Just purchased Lightburn to power my home built (and designed) laser cutter based on GRBL. Very impressed by the software BTW.
The software is great and everything pretty much works out of the box. However I am having one issue that I can’t seem to resolve myself. This is likely me doing something wrong rather than an issue with the software but I was hoping for some advice and guidance please.
The problem is this:
(I have a test file that simply draws a rectangle close to the hard X and Y limits of the cutter)
Scenario 1. This scenario works.
I HOME the cutter (in LightBurn). Then I CLOSE Lightburn and open it again and load my file. If I hit the “Get Position” on the move tab it says X=0 , Y=0. I then start the job and it works fine.
Scenario 2: this doesn’t work.
I launch Lightburn and load my test file. If I hit the “Get Position” on the move tab it says X=0 , Y=0, Just like the first scenario. I then hit the Home Button (in Lightburn) and when I hit “Get Position” the co-ordinates come back as X= -630 and Y=-390 (these are the dimensions of my table set in GRBL if you ignore the -ve).
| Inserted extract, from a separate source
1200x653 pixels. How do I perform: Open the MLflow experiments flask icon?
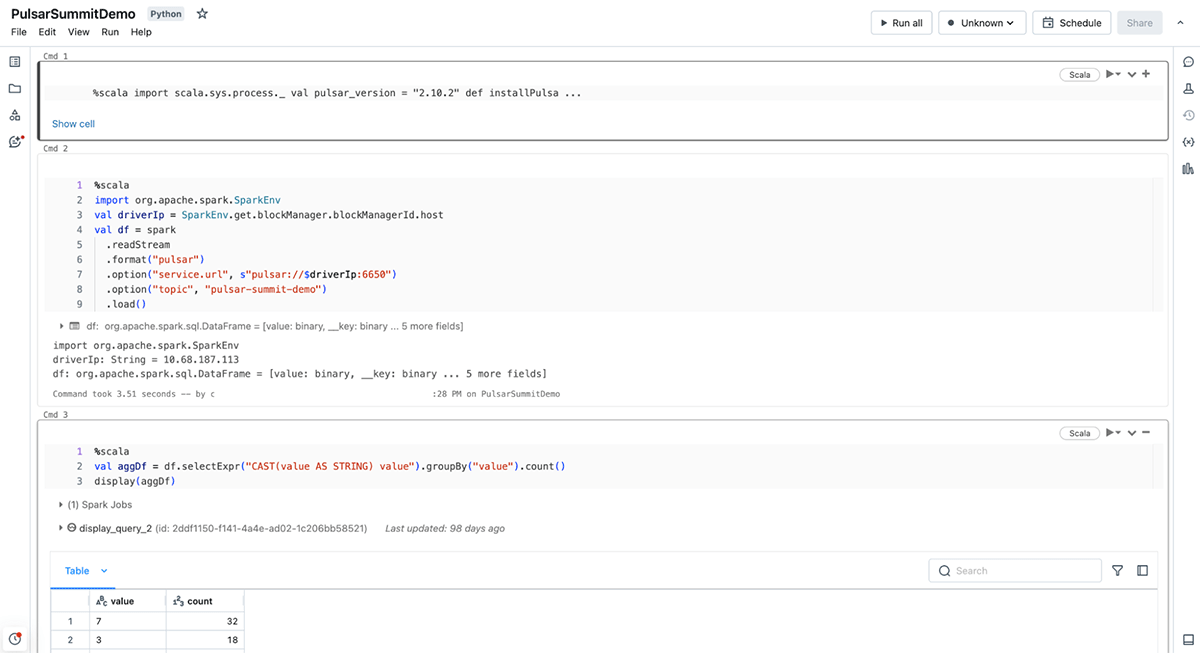(1188, 89)
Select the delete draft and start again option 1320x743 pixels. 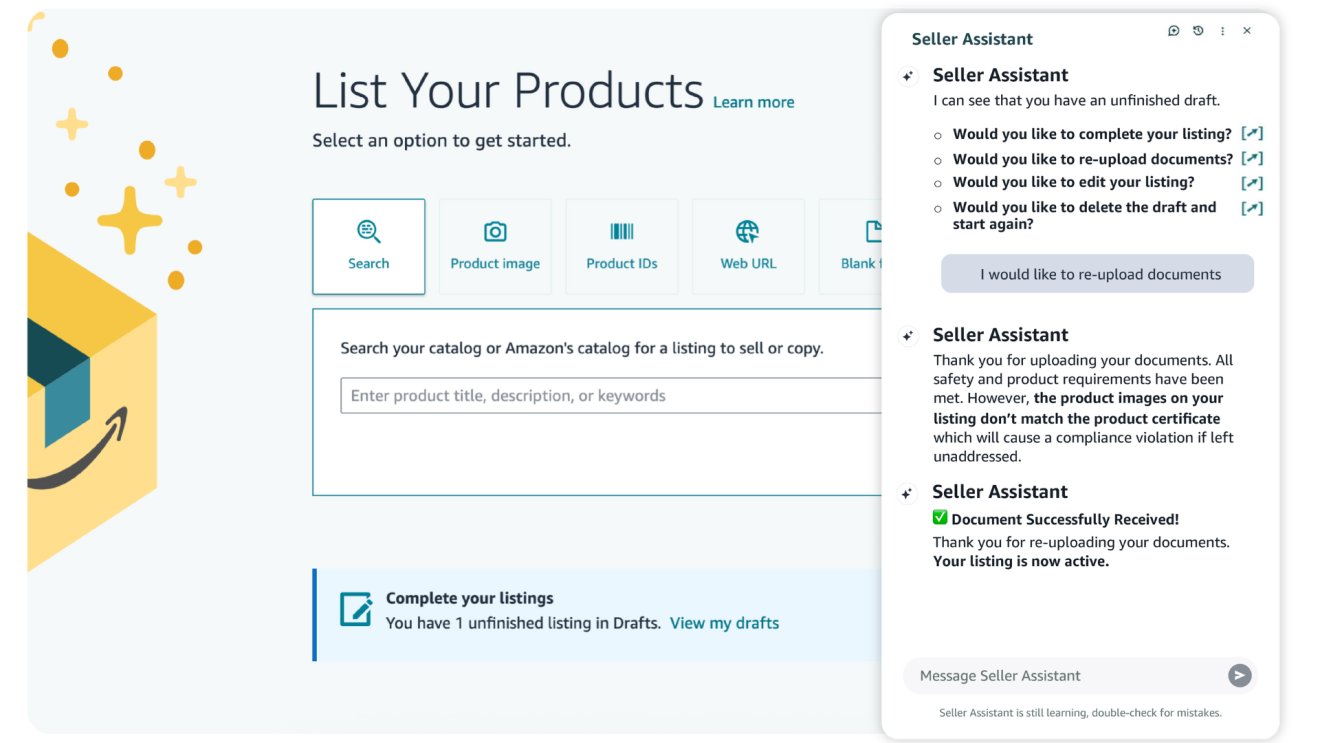937,208
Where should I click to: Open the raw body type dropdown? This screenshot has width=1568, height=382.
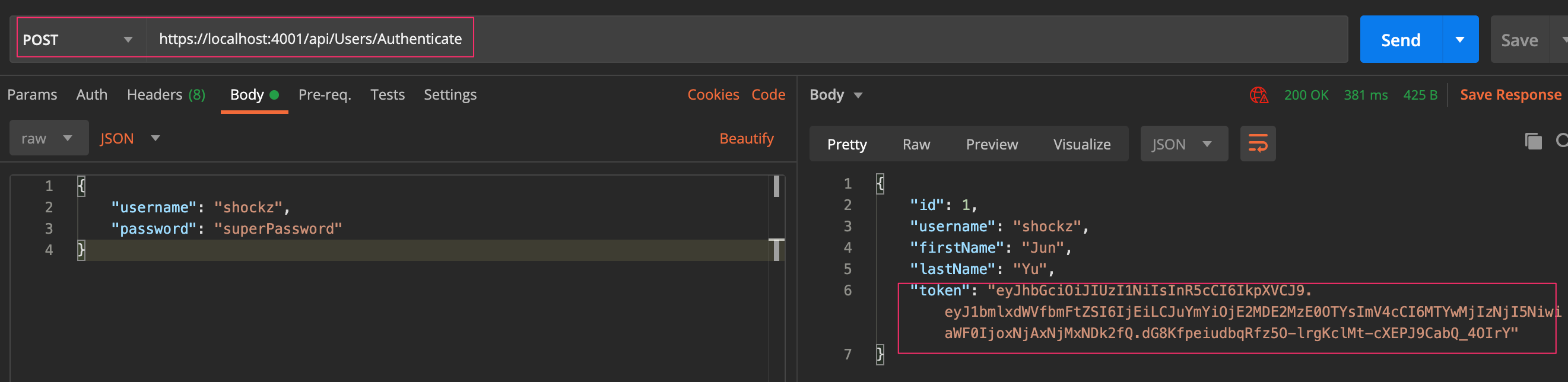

If I try to run the code at this point the cutter hits the hard limit switches and alarms (To be clear the homing bit works fine, it crashes the limits when I send the cut).
The difference between the 2 scenarios is that if I use Lightburn to HOME the the cutter immediately before sending the job it crashes the limits - presumably the system thinks it needs to get to (0,0) before starting and as it thinks both axis are well into the negative numbers it crashes the limits before even attempting the cut.
The negative numbers are generated by GRBL. doing a “?” at the console after a home reports (-630, -390).
Googled a bit and realised that GRBL defaults its origin to the top right of the plate. My workspace origin is bottom left.
My system homes to the bottom left. So it kind of makes sense that if (0,0) is top right and the home position is bottom left then the 2 negative co-ordinates are correct.
Although I can see why this may be happening I’m still confused as to how to handle this in LightBurn. As it stands it will always crash the limit switches if a cut anything with +ve co-ordinates.
It’s almost like I need to put an offset of (-630, -390) on everything when it gets sent to print. I’m surethats not the solution and I’m missing something fundamental here
I have limit switches at both ends of each X and Y axis. I had set the direction Mask in GRBL to home at the bottom left (seemed logical to me at the time). Now that David pointed me at the above doc I have gone back to homing in the Top Right (which I think is the natural behaviour for GRBL). and then using the negative workspace system everything seems to be a lot more logical.